# RPG-Maker XP FPS Anzeige Code erweitern



## Geheim89 (9. April 2020)

Hallöchen,
 ich habe ein kleines problem. (Welches auch nicht sonderlich relevant ist).
Ich wollte für ein RPG-Projekt eine FPS anzeige benutzen.

Ich habe auch einen Code gefunden.
Dieser Funktioniert Problemlos! 

Allerdings ist der Code so aufgebaut, dass die FPS-Zahl auf einem Schwarzen Feld gelegt wird.
Dieses schwarze Feld, wollte ich dazu gerne entfernen, und durch eine .png Datei ersetzen, welche durchsichtig ist. 
Also so, das wirklich nur die Zahlen übrig bleiben.

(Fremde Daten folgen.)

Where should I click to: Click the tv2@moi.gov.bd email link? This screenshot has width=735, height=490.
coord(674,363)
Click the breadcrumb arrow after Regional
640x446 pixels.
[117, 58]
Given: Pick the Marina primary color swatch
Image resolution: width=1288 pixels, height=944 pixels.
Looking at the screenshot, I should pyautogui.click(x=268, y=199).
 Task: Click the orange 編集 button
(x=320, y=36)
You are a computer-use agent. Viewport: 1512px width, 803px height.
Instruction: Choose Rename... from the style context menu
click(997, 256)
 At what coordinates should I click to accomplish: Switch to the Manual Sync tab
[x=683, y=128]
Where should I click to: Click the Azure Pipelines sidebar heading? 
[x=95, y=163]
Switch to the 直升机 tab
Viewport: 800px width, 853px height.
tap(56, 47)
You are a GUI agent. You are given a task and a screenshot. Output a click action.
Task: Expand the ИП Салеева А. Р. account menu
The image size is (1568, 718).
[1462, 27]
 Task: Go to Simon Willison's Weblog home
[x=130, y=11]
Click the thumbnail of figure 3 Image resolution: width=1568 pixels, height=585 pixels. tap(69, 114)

Ich habe versucht das Script zu verändern, allerdings ohne Erfolg.
Ich nutzte dazu andere vorhande Scripts, um mir einen hergang der Umleitung zusammen reihmen zu können. 
Auch nutze ich bereits Google. Da fand ich dann auch Einträge, wie man Dateien einbindet.
Leider waren die nicht mit dem vorhandenen Code kompatibel. 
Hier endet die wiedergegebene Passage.